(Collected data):
· · ·

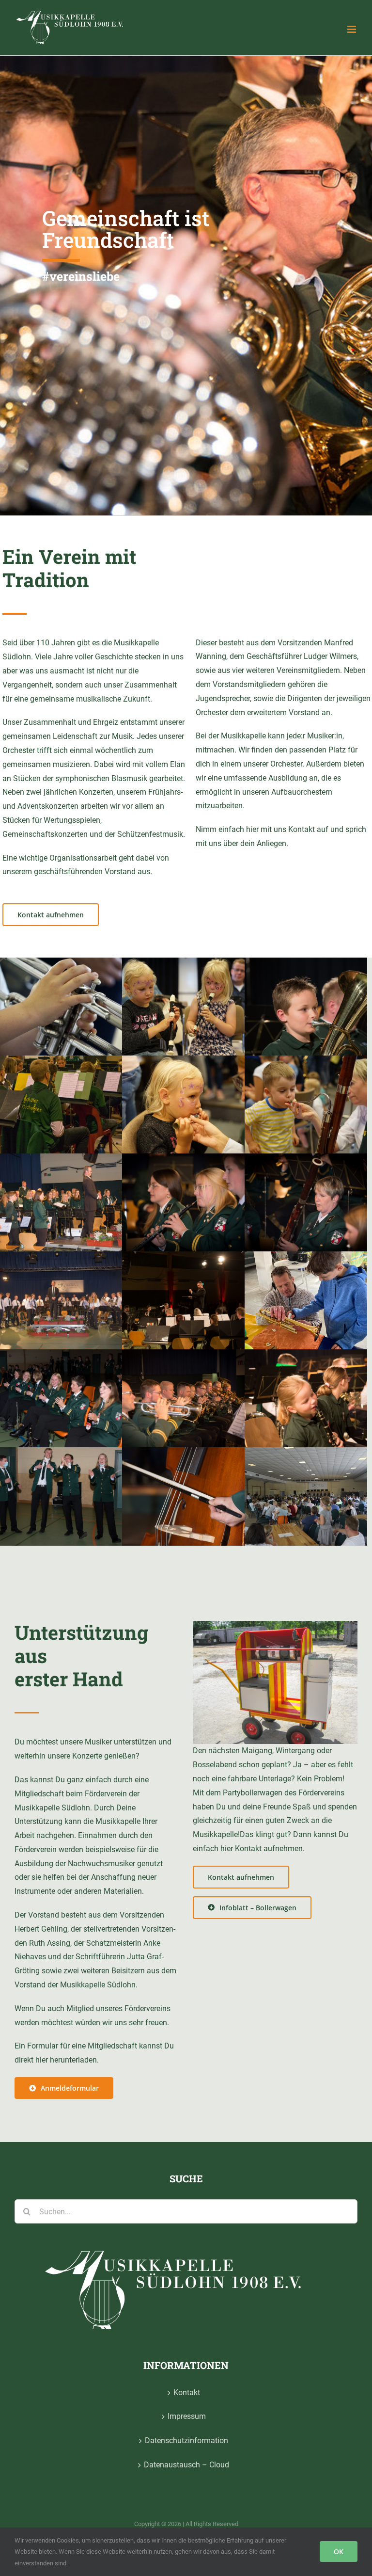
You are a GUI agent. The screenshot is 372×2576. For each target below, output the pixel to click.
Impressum (187, 2416)
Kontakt (186, 2392)
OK (338, 2551)
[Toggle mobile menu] (352, 29)
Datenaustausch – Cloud (186, 2464)
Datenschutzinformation (186, 2440)
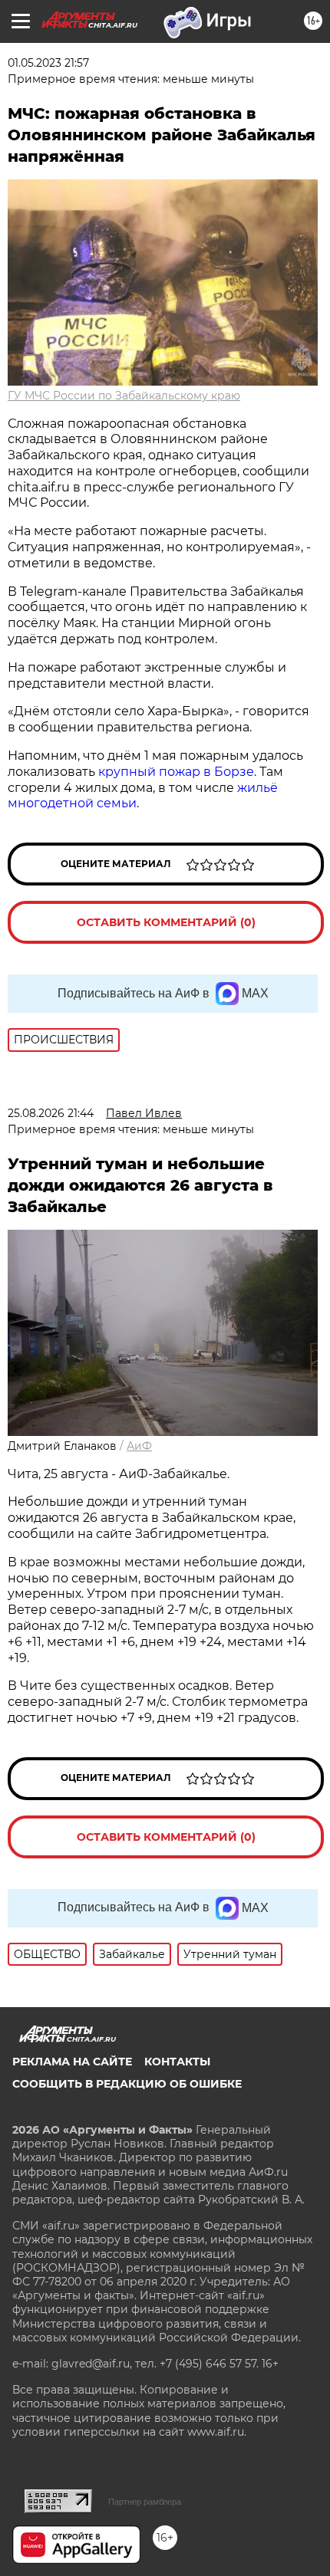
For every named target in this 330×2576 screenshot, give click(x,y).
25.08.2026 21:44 (51, 1113)
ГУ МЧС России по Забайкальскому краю (124, 395)
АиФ (139, 1446)
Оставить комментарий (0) (166, 922)
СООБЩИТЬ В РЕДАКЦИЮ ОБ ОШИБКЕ (127, 2084)
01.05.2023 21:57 (48, 63)
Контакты (177, 2061)
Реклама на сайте (72, 2061)
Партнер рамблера (144, 2501)
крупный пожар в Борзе (176, 771)
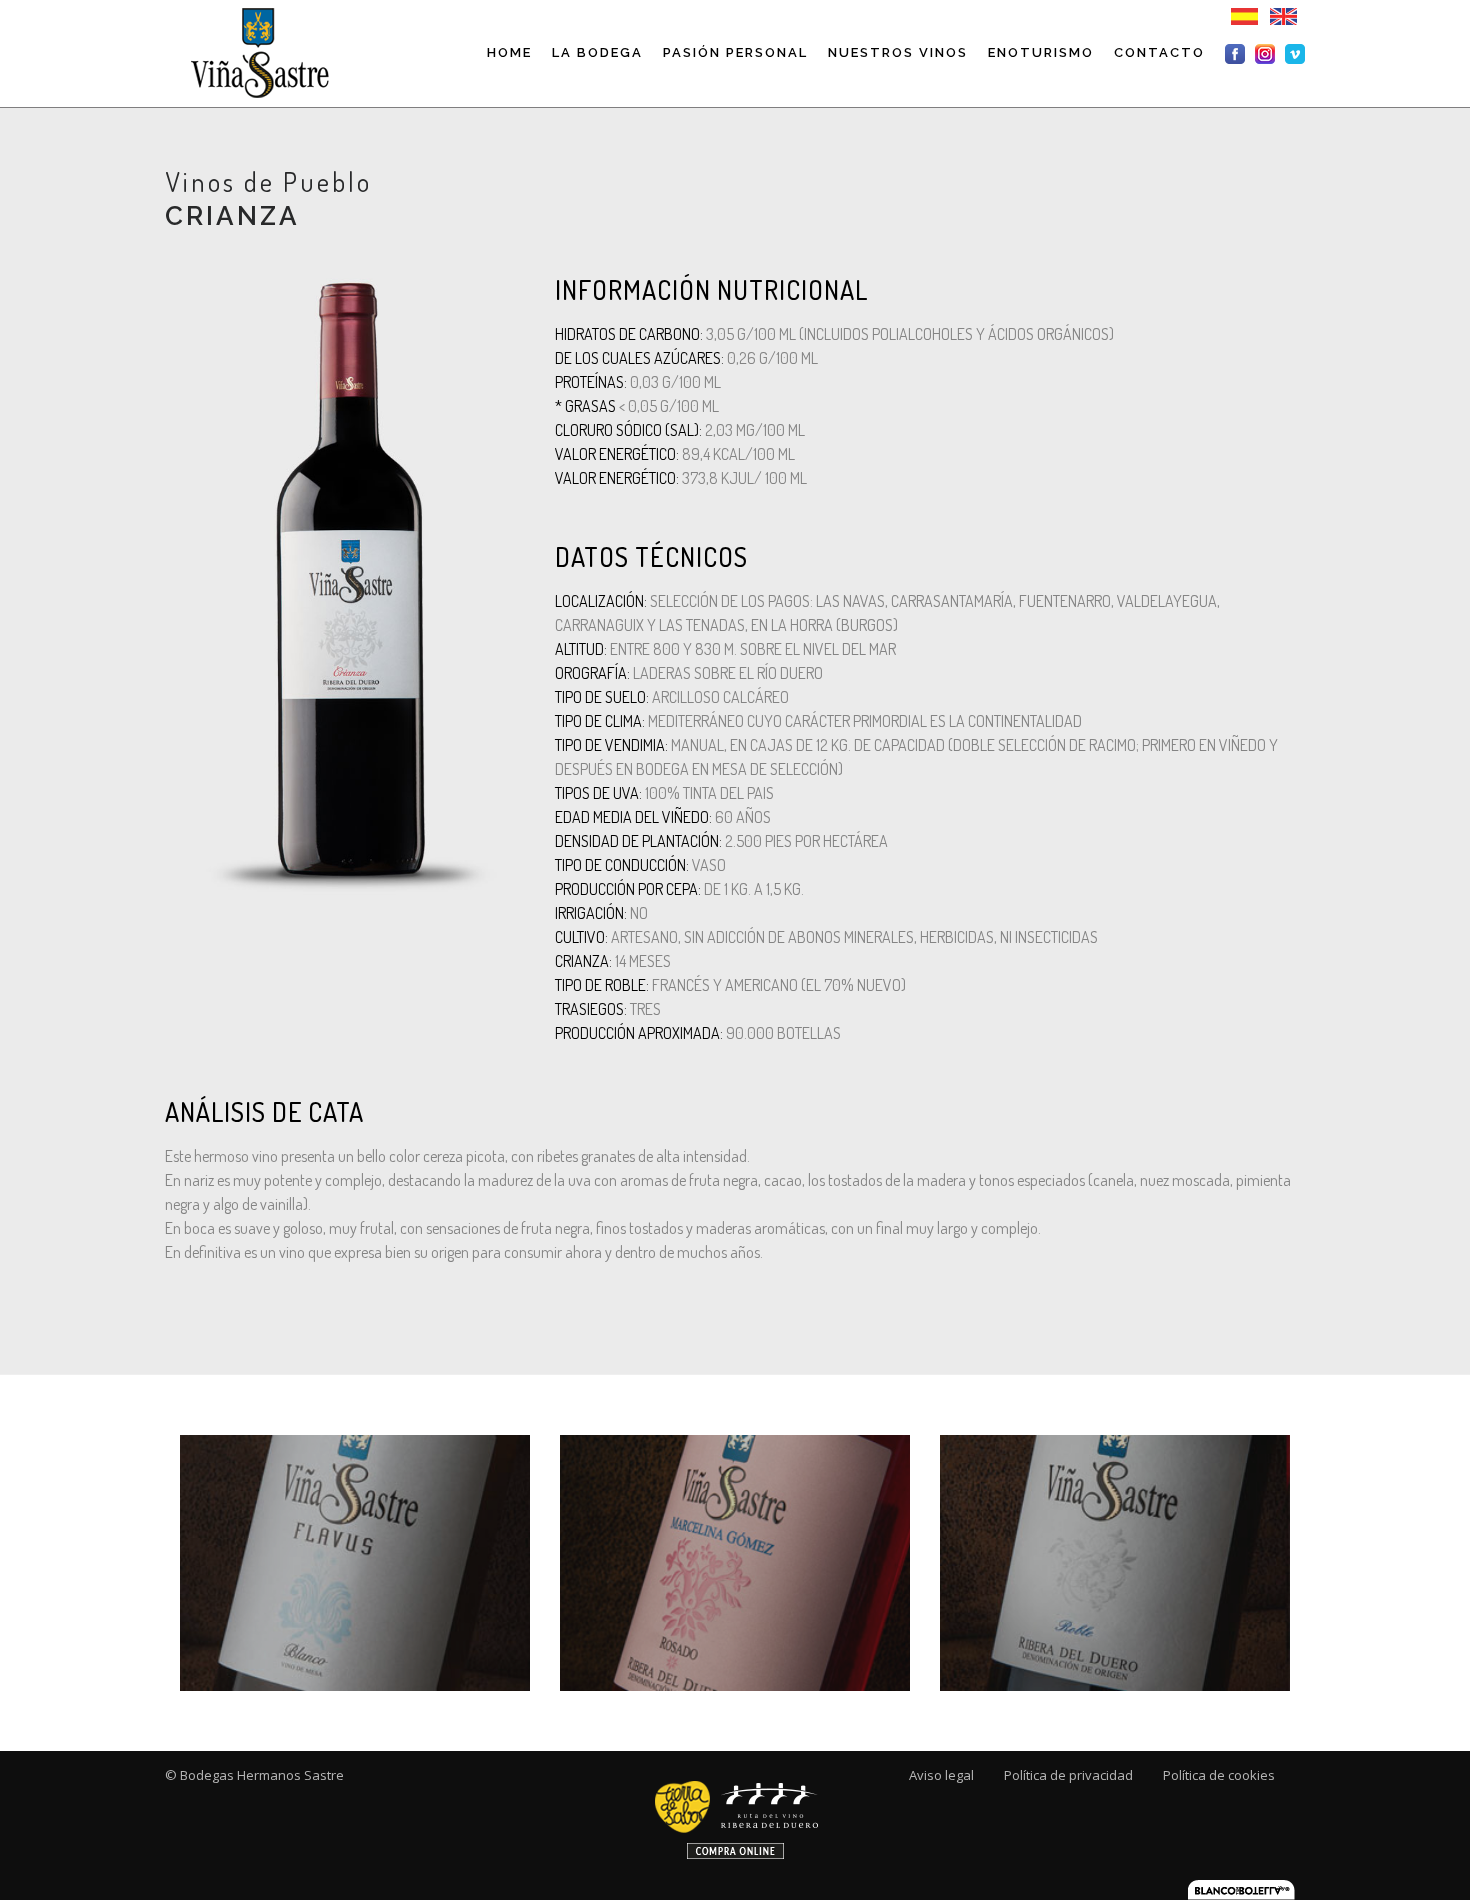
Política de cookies (1219, 1775)
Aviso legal (941, 1775)
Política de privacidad (1068, 1775)
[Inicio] (258, 52)
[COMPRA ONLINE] (735, 1812)
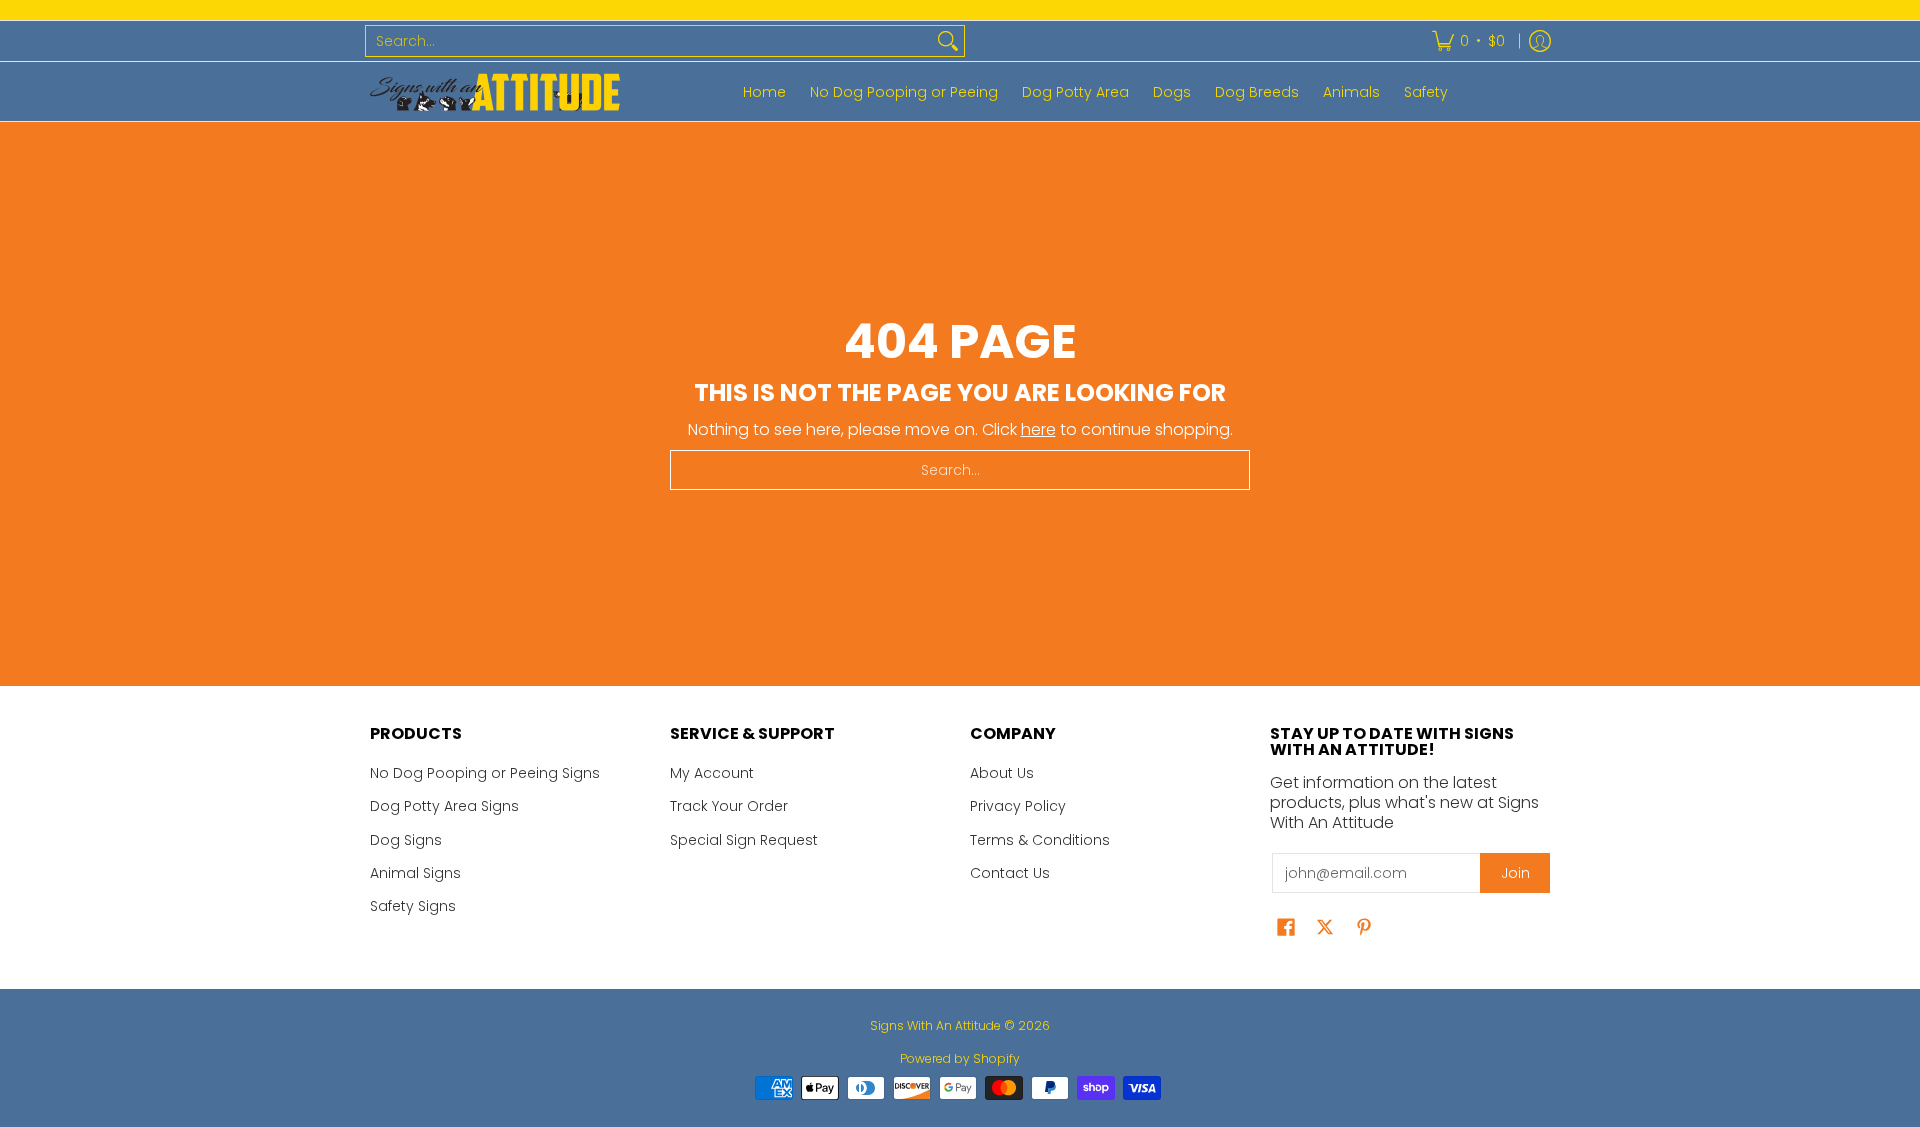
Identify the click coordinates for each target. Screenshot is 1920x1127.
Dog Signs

· · ·

(TASK STATEMENT):
Excluding the pictures, transcribe all of the entries exactly.

(EXERCISE ANSWER):
You are a GUI agent. The screenshot is 372×2576. For each target below, output the pixel to click.
Impressum (187, 2416)
Kontakt (186, 2392)
OK (338, 2551)
[Toggle mobile menu] (352, 29)
Datenaustausch – Cloud (186, 2464)
Datenschutzinformation (186, 2440)
For every named target in this 330×2576 screenshot, give click(x,y).
25.08.2026 21:44 (51, 1113)
ГУ МЧС России по Забайкальскому краю (124, 395)
АиФ (139, 1446)
Оставить комментарий (0) (166, 922)
СООБЩИТЬ В РЕДАКЦИЮ ОБ ОШИБКЕ (127, 2084)
01.05.2023 21:57 (48, 63)
Контакты (177, 2061)
Реклама на сайте (72, 2061)
Партнер рамблера (144, 2501)
крупный пожар в Борзе (176, 771)
Política de cookies (1219, 1775)
Aviso legal (941, 1775)
Política de privacidad (1068, 1775)
[Inicio] (258, 52)
[COMPRA ONLINE] (735, 1812)
Identify the click coordinates for each target. Screenshot is 1920x1127.
Dog Signs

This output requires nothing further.